When I am a famous writer, the New York Times interviewer will ask, “When did you know you were going to be a writer?” And I will respond, “Oh, when I was a little girl! I used to go up into our attic and write on an old table next to one of the dormer windows. I’d write poems, short stories, and the first chapters of novels that featured a teenager who had adventures near her home on the coast of Maine (never having seen the coast of Maine). I made up little plays for the neighborhood. In junior high, I was the Features Editor for the student paper (in Hollidaysburg, PA, pop. 5,000).”

Well, here’s what happened after junior high . . .

When I got to high school, I tried out for the student paper – and didn’t get picked. When I was in college, I entered a writing contest to win a chance to be an editorial summer intern at Mademoiselle magazine – and, along with several thousand other college girls, didn’t get picked. Later, when I was in graduate school, there were a number of other instances when my writing “didn’t get picked.”

I was not going to be a famous writer after all. Instead, this is what I did:

  • For a decade, I was in commercial banking, and there I had to write reports and memos, financial analyses, letters and proposals, and sometimes I was asked to help others do the same.
  • For another decade or so, I was a high school teacher, and there I had to write reports and memos, classroom analyses, letters and proposals, and every day I was expected to teach others how to write reports.
  • For the last 15 years, I have been in a University administrative office, and there I have had to write reports and memos, project analyses, letters and proposals, alumni profiles, and from time to time, I have been asked to help others do the same.

Though these three are not at all famous careers, I found that readers understand – and sometimes even enjoy – what I write. And recently a colleague announced to me, “Kathy, you are a writer.”

So, I may not be a “famous” writer, but I am a writer.

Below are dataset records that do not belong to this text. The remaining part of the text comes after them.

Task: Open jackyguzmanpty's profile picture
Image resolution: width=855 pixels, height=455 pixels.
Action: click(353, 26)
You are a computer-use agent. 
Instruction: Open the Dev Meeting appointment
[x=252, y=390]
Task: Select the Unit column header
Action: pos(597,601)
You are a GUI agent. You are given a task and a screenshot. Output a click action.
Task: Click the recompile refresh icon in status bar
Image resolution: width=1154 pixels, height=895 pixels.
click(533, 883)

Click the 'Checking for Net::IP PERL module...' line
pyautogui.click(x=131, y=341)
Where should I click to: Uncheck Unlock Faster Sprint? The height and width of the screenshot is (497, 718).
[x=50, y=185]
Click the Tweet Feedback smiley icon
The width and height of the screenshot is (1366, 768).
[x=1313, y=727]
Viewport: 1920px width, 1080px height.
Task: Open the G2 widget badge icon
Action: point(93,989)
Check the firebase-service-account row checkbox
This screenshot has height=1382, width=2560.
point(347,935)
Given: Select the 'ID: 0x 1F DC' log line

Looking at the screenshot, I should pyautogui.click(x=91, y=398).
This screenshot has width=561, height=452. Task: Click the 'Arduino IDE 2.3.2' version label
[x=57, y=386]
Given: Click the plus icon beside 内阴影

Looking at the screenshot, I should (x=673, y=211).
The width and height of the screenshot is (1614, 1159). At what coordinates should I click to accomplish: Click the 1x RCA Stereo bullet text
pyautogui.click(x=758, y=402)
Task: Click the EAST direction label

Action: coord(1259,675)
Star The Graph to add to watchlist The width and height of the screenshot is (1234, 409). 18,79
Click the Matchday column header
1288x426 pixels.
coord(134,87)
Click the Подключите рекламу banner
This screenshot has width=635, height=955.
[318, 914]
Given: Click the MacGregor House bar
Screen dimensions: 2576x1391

I think about my word choice, I think about my audience, and I think about how to make my message clear, whatever my message may be.

You may be a lab assistant, a nurse at McCosh Infirmary, an OIT Help Desk administrator, a department manager, or a facilities supervisor. You may produce one report a year or a monthly analysis. Maybe email is your one and only medium. But if you write for your job at Princeton, you are a writer – maybe not a famous writer, but a writer nonetheless.

Kathy Taylor ’74 is Director of Alumni Affairs and Communications in the Office of Alumni Affairs and has been a member of Princeton’s staff since 1999.